Fibrinolysis produces a series of identifiable fibrin fragments, X, Y, D, E, and D-D (see Figure 40-19).56 Several of these fragments inhibit hemostasis and contribute to hemorrhage by preventing platelet activation and by hindering fibrin polymerization. Fragment X is described as the central E domain with the two D domains (D-E-D), minus some peptides cleaved by plasmin. Fragment Y is the E domain after cleavage of one D domain (D-E). Eventually these fragments are further digested to individual D and E domains. The D-D fragment, called D-dimer, is two D domains from separate fibrin molecules cross-linked by the action of factor XIIIa. Fragments X, Y, D, and E are produced by digestion of either fibrin or fibrinogen by plasmin, but D-dimer is a product of digestion of fibrin. The various fragments may be detected by quantitative or semiquantitative immunoassay to reveal fibrinolytic activity. D-dimer is separately detectable by a quantitative monoclonal antibody immunoassay. The D-dimer immunoassay is used to identify chronic and acute DIC and to rule out venous thromboembolism in suspected cases of deep venous thrombosis or pulmonary embolism.

Summary

• The vascular intima, platelets, tissue factor–bearing cells, and coagulation and fibrinolytic proteins interact to maintain hemostasis.

• Intact vascular intima prevents coagulation through synthesis of prostacyclin, nitric oxide, TFPI, thrombomodulin, and heparan sulfate.

• Damaged intima promotes coagulation by vasoconstriction, exposure of TF and collagen, and secretion of VWF and other adhesion molecules.

• Platelets function in primary and secondary hemostasis through adhesion, aggregation, and secretion of granular contents.

• Platelets adhere to collagen through VWF and use fibrinogen to aggregate.

• Most coagulation factors are produced in the liver.

• The plasma factors of the prothrombin group (prothrombin; factors VII, IX, and X; protein C; protein S; and protein Z) require vitamin K in their production.

• Plasma coagulation factors include trypsinlike enzymes called serine proteases and cofactors that stabilize the proteases. Factor XIIIa is a transamidase.

• The extrinsic pathway of coagulation consists of the membrane receptor TF and coagulation factors VII, X, V, II, and I. The PT is a screening test for these factors.

• The intrinsic pathway factors are XII, pre-K, HMWK, XI, IX, VIII, X, V, II, and I. The PTT is a screening test for these factors.

• Activation of coagulation pathways produces thrombin, which converts fibrinogen to a fibrin clot. Thrombin also activates platelets and factors V, VIII, XI, and XIII, and binds to thrombomodulin to activate protein C and TAFI.
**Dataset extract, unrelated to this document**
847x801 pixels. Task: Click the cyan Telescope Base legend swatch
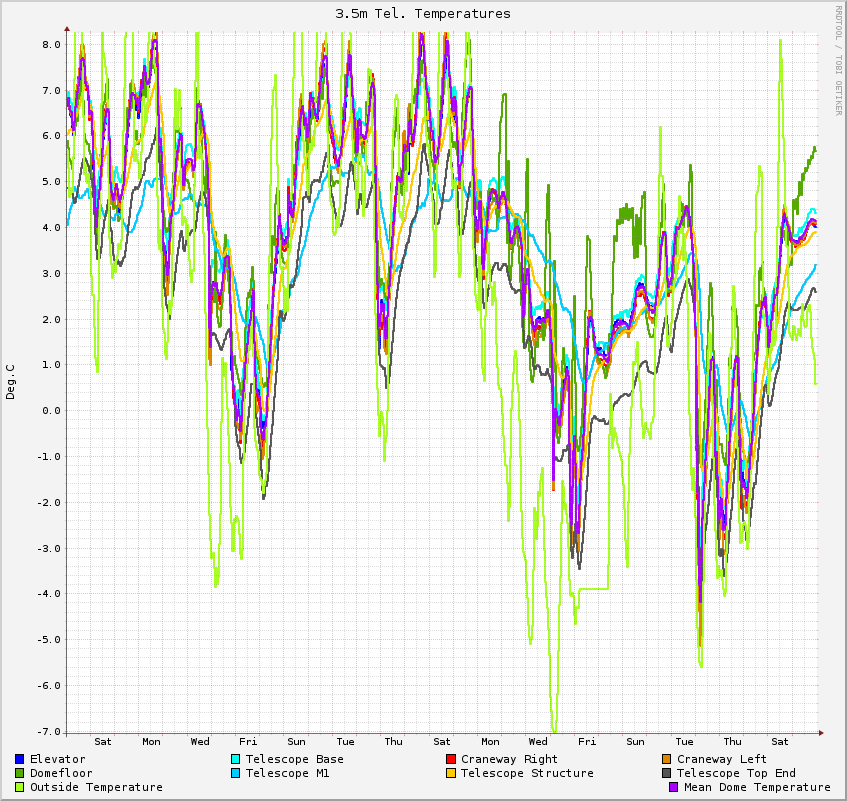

• Fibrinogen is cleaved by thrombin to form first fibrin monomer, then fibrin polymer, and finally, when acted on by factor XIIIa, cross-linked fibrin.

• In vivo, coagulation is initiated on TF-bearing cells. TF : VIIa activates factors IX and X, generating enough thrombin to activate platelets and factors V, VIII, and XI. Coagulation proceeds on activated platelet phospholipid membranes with the formation of IXa : VIIIa and Xa : Va complexes, which produces a burst of thrombin that cleaves fibrinogen to fibrin.

• The coagulation pathway is regulated by TFPI, APC, and the serpins, including antithrombin and ZPI. These control proteins prevent thrombosis and confine clotting to the site of injury.

• The fibrinolytic pathway digests the thrombus. Plasminogen is converted to plasmin by TPA. Plasmin degrades fibrin to fragments X, Y, D, and E, and D-dimer. Control proteins are PAI-1, α2-antiplasmin, and TAFI.

Now that you have completed this chapter, go back and read again the case study at the beginning and respond to the questions presented.

Review Questions

1. What intimal cell synthesizes and stores VWF?

2. What subendothelial structural protein triggers coagulation through activation of factor VII?

3. What coagulation plasma protein should be assayed when platelets fail to aggregate properly?

4. What role does vitamin K play for the prothrombin group factors?

5. What is the source of fibrinopeptides A and B?

6. What serine protease forms a complex with factor VIIIa, and what is the substrate of this complex?

7. What protein secreted by endothelial cells activates fibrinolysis?

8. What two regulatory proteins form a complex that digests activated factors V and VIII?